* _Records for processing_
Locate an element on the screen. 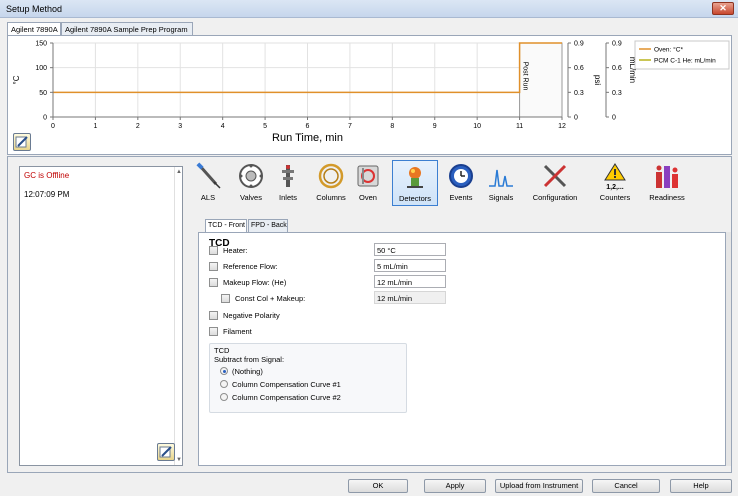 The height and width of the screenshot is (496, 738). valves-button: Valves is located at coordinates (251, 183).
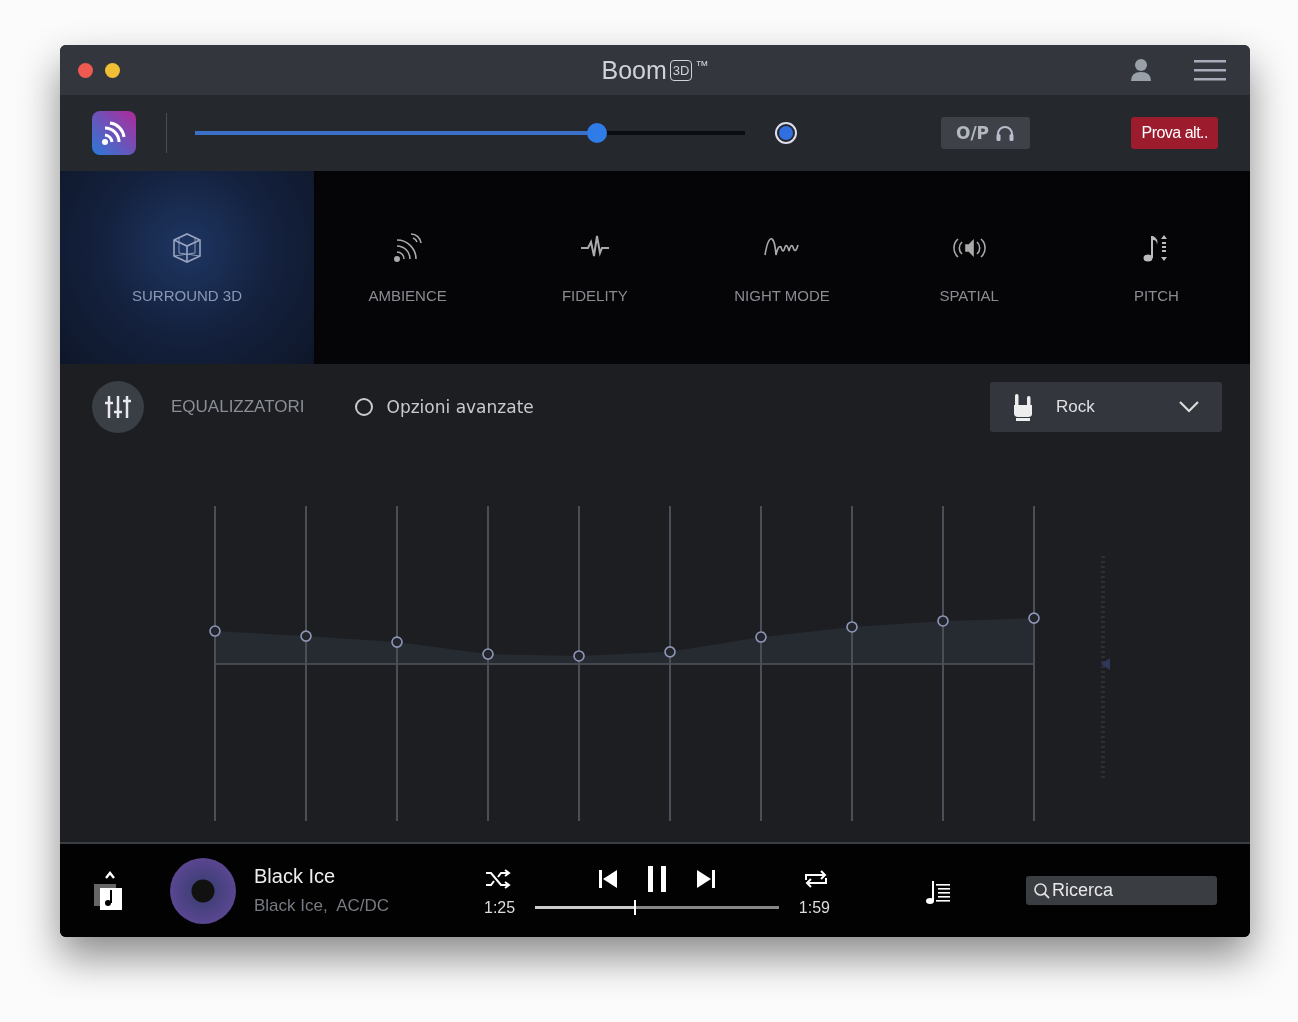 This screenshot has height=1022, width=1298. I want to click on window-title: Boom, so click(634, 70).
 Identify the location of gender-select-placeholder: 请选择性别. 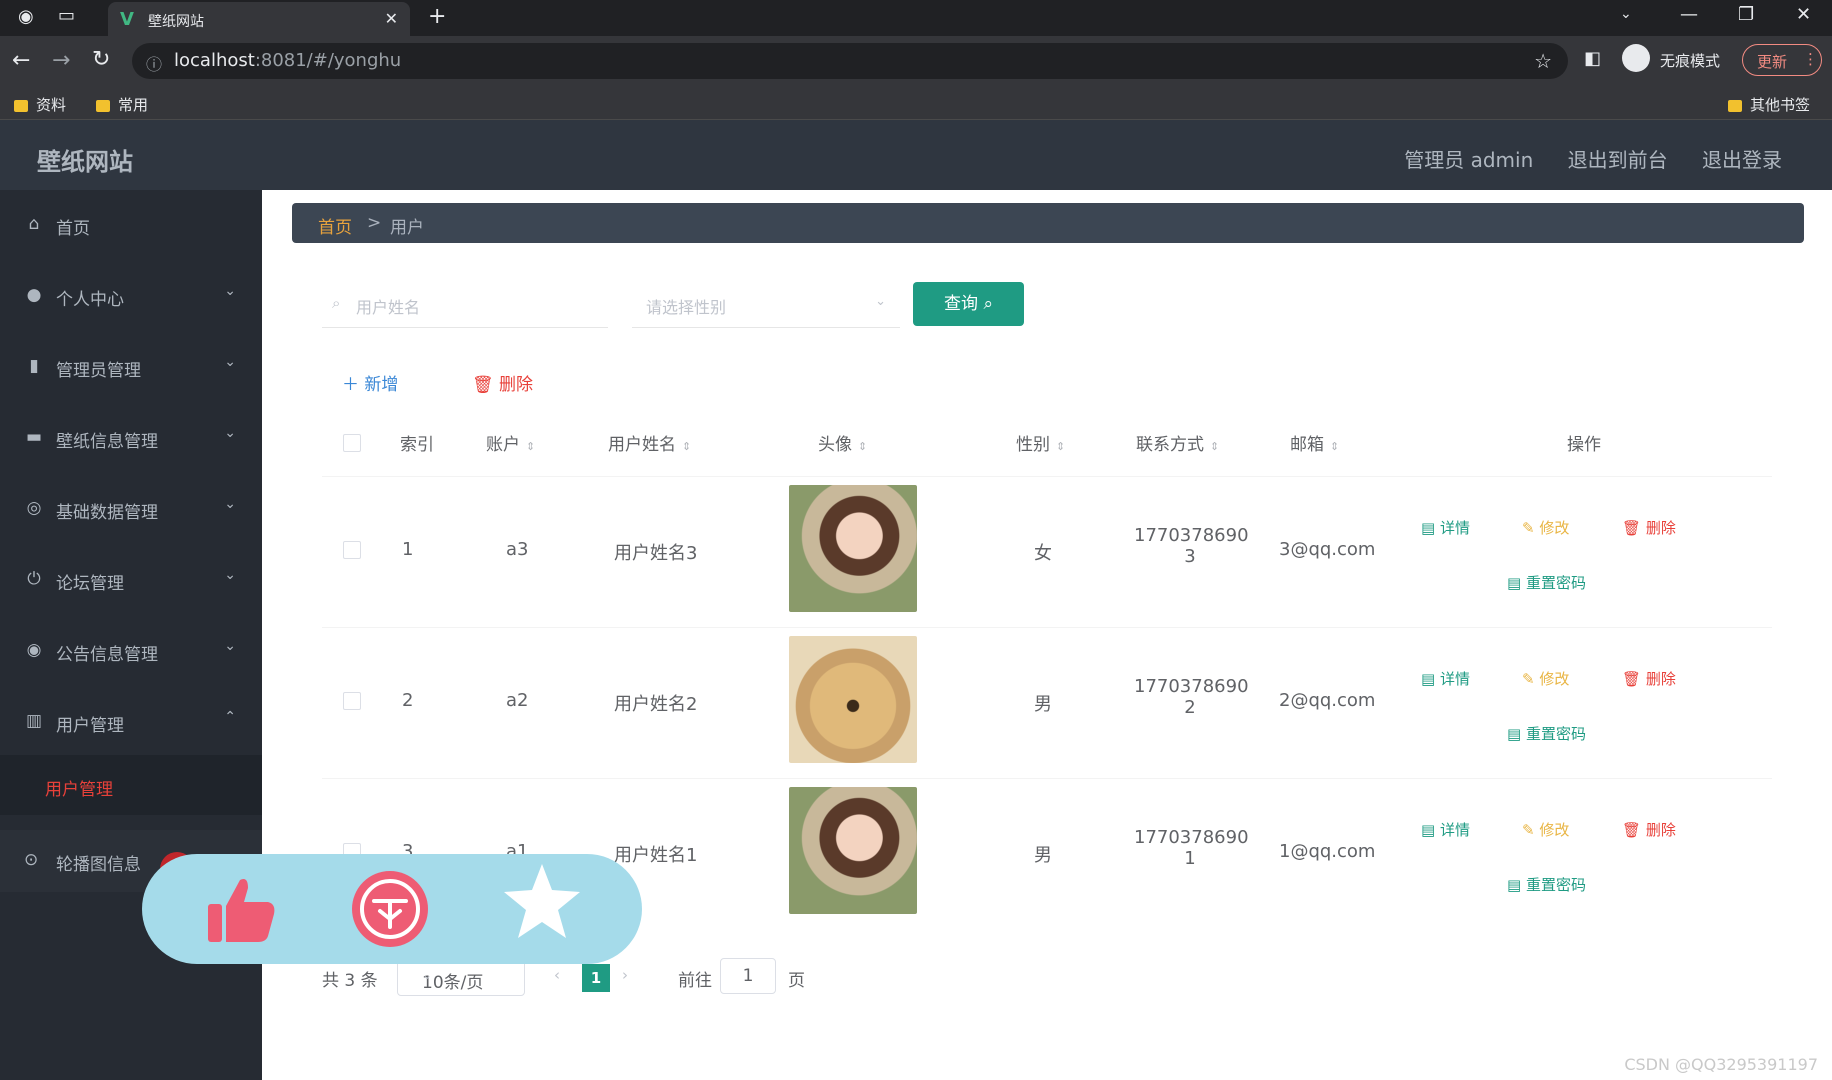
(686, 308).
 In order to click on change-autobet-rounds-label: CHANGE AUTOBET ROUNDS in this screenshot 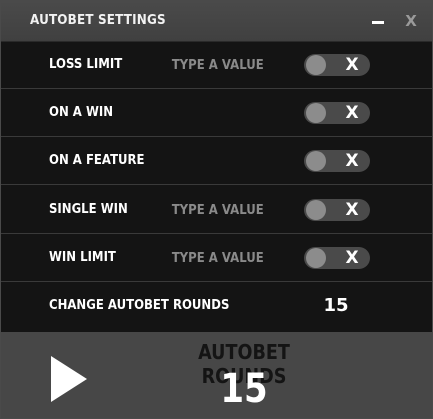, I will do `click(140, 306)`.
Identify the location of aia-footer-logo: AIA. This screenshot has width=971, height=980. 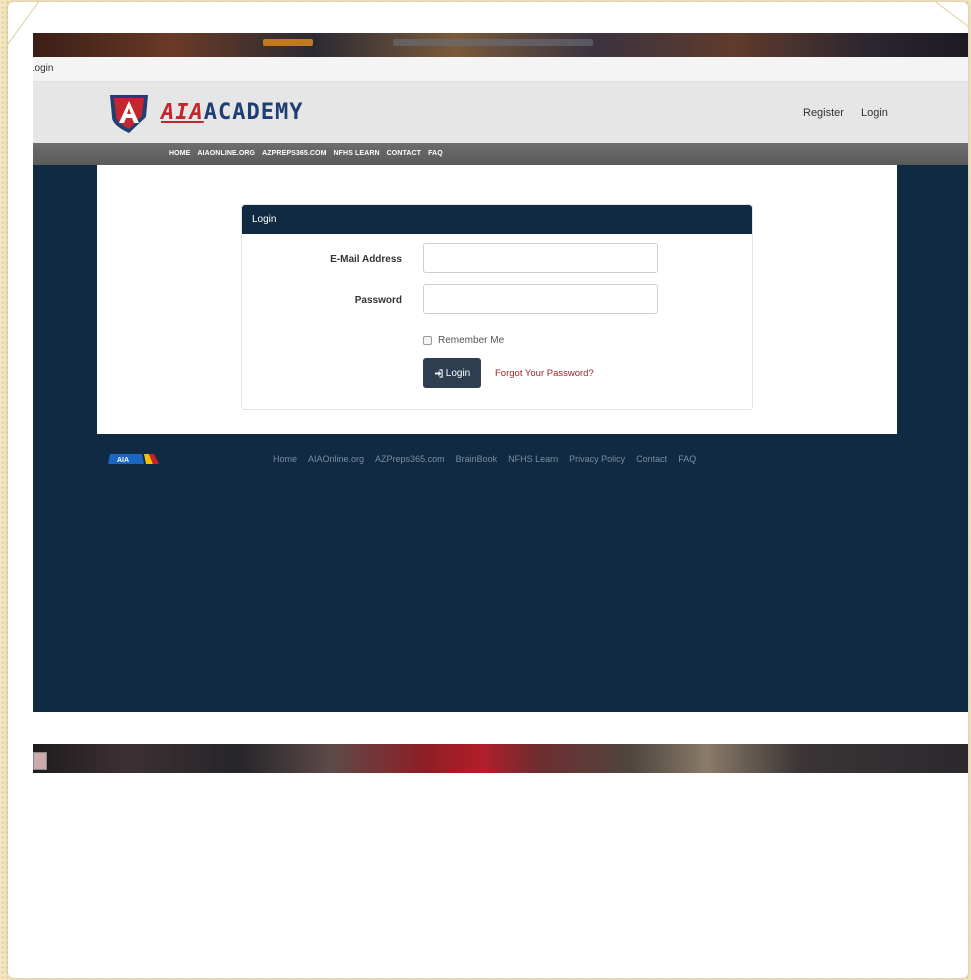
(134, 459).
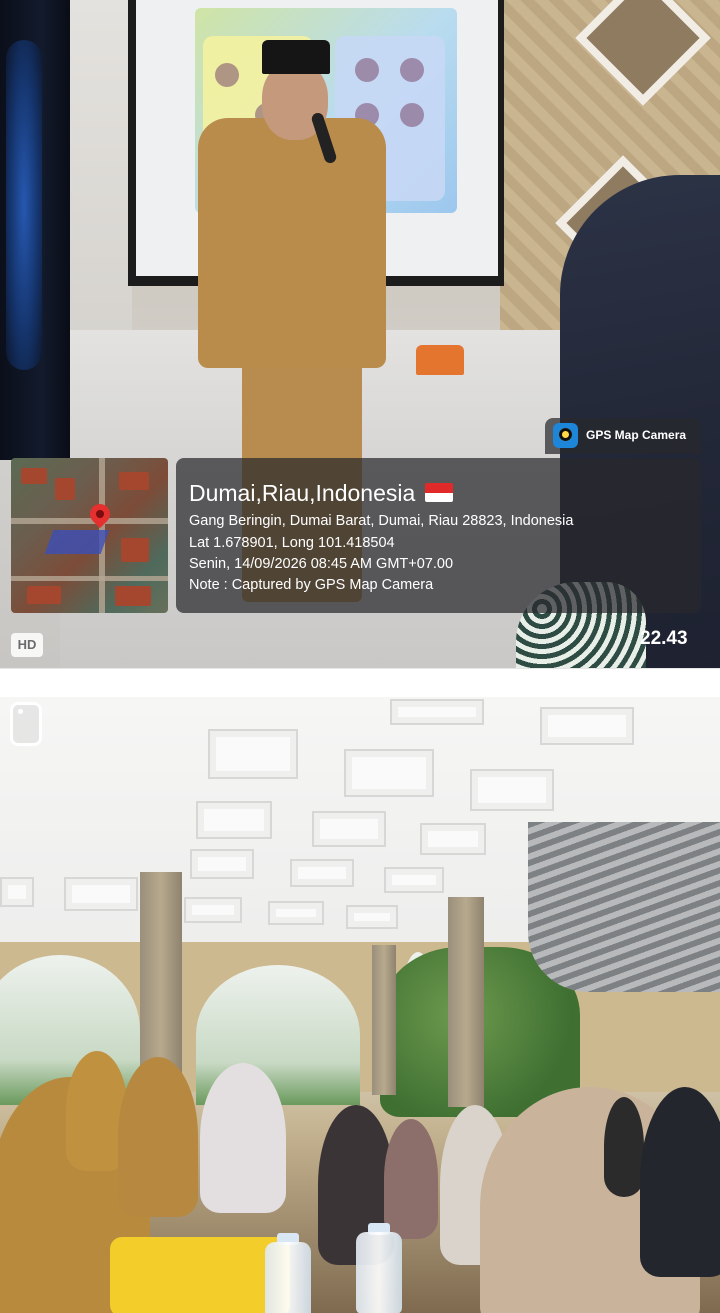 The width and height of the screenshot is (720, 1313). Describe the element at coordinates (292, 243) in the screenshot. I see `speaker-person-body` at that location.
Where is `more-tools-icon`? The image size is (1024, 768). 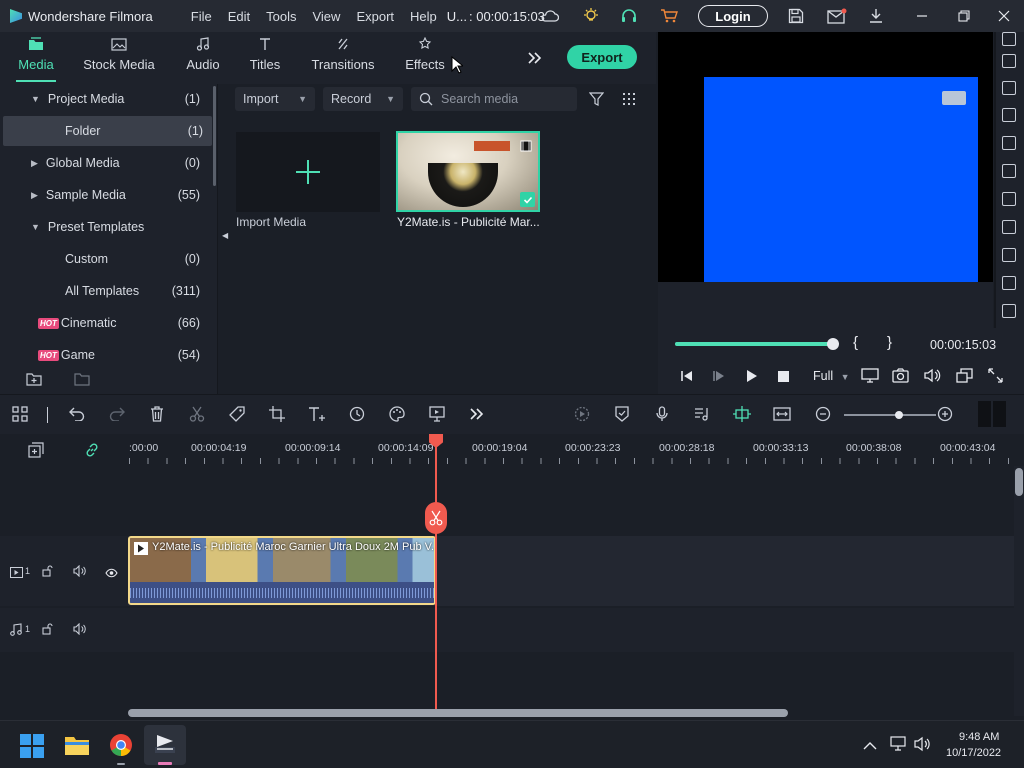 more-tools-icon is located at coordinates (477, 414).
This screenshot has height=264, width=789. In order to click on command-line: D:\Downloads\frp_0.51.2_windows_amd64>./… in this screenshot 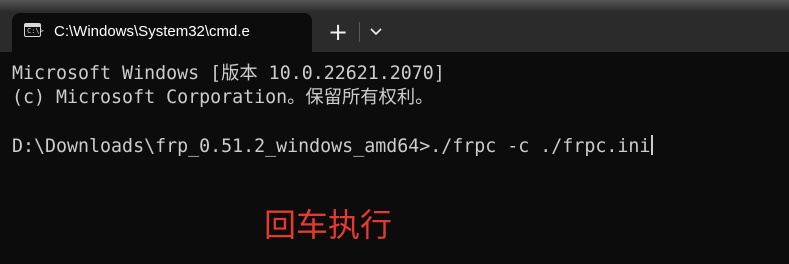, I will do `click(333, 146)`.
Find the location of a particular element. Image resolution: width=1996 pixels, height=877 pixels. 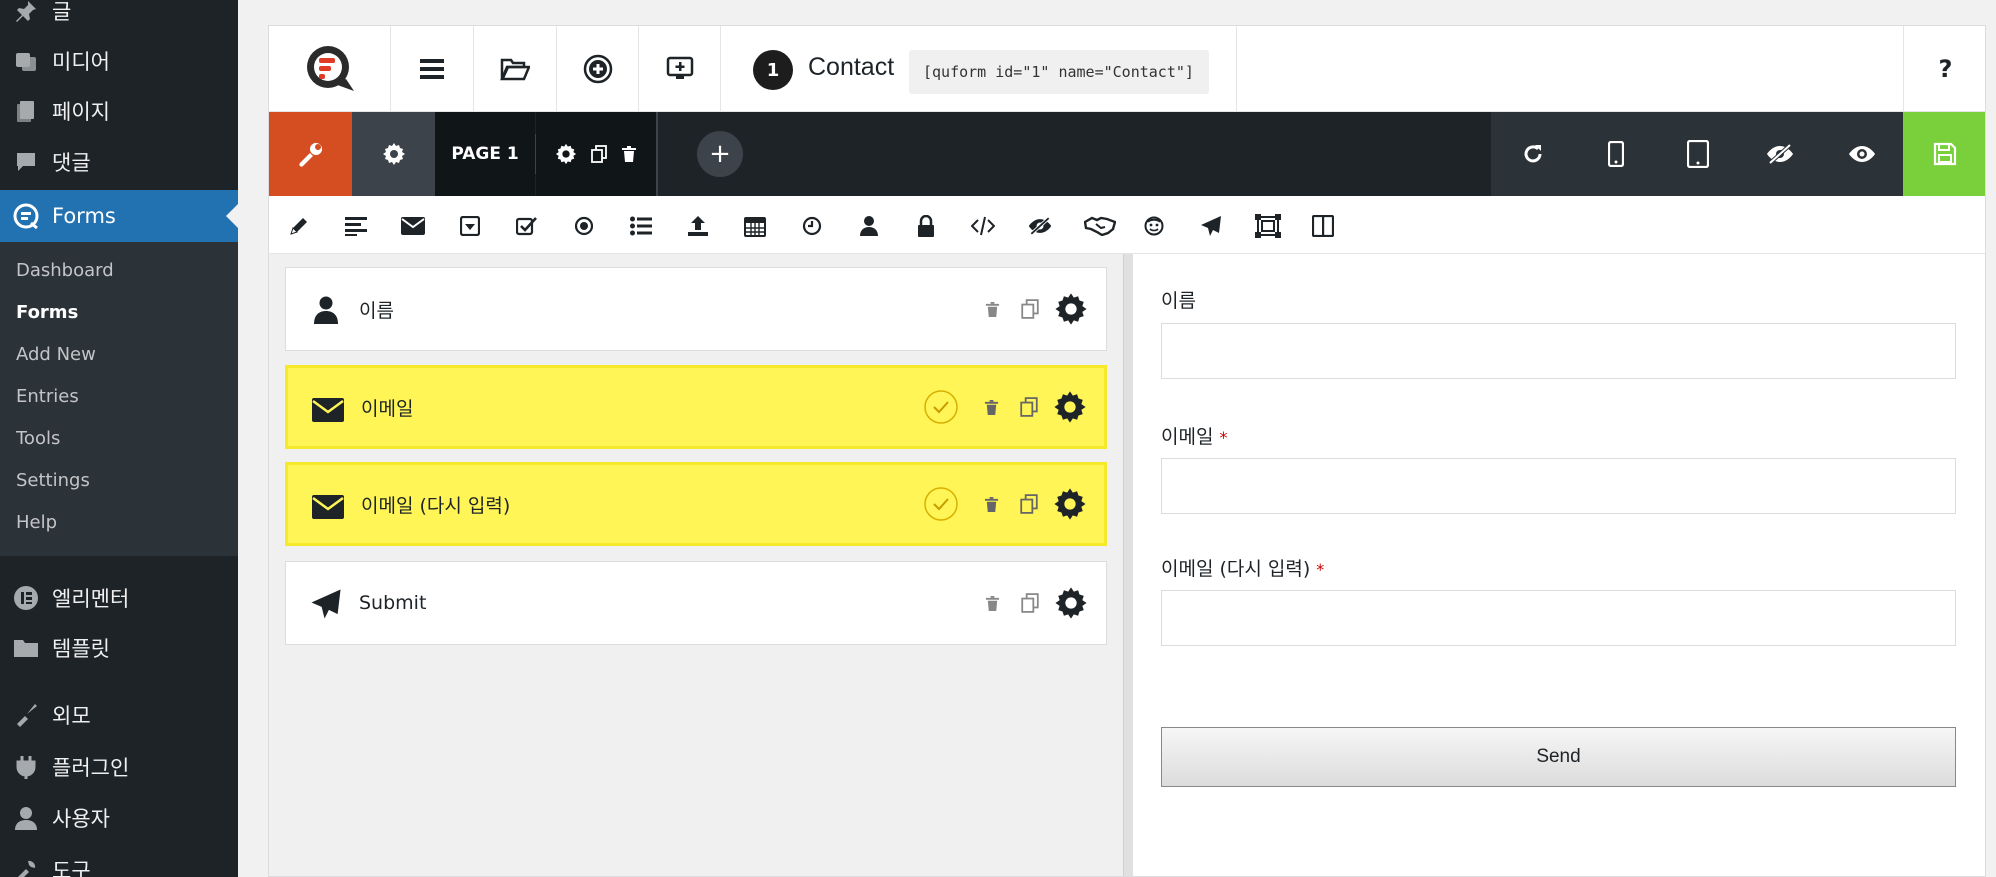

file-upload-icon is located at coordinates (698, 226).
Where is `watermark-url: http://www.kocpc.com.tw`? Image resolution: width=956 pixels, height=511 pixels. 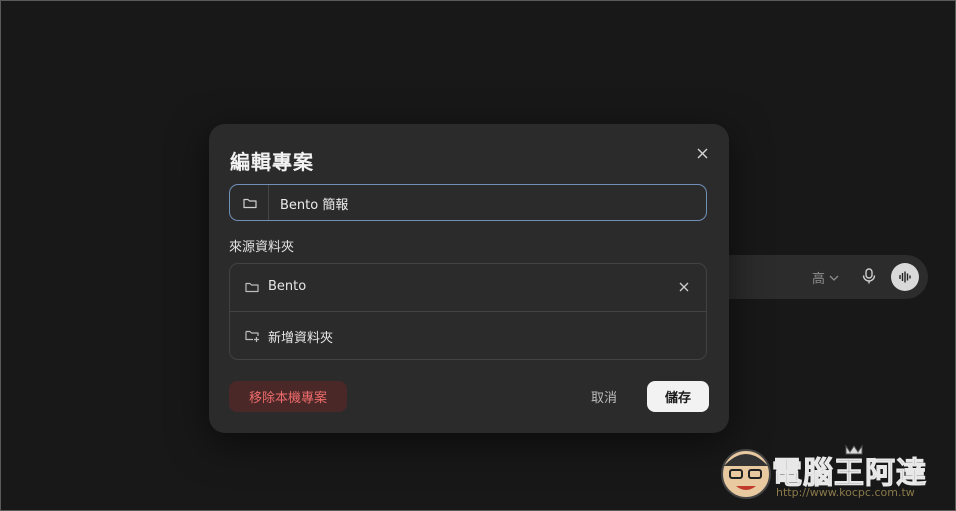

* _Work task_
Copy out the records word for word, starting at the line containing "Find the location" and continuing through the end of the records, both ends included. Omit the pictures.

* _Solution to this task_
Find the location of a particular element. Image resolution: width=1996 pixels, height=877 pixels. 

file-upload-icon is located at coordinates (698, 226).
Where is `watermark-url: http://www.kocpc.com.tw`? Image resolution: width=956 pixels, height=511 pixels. 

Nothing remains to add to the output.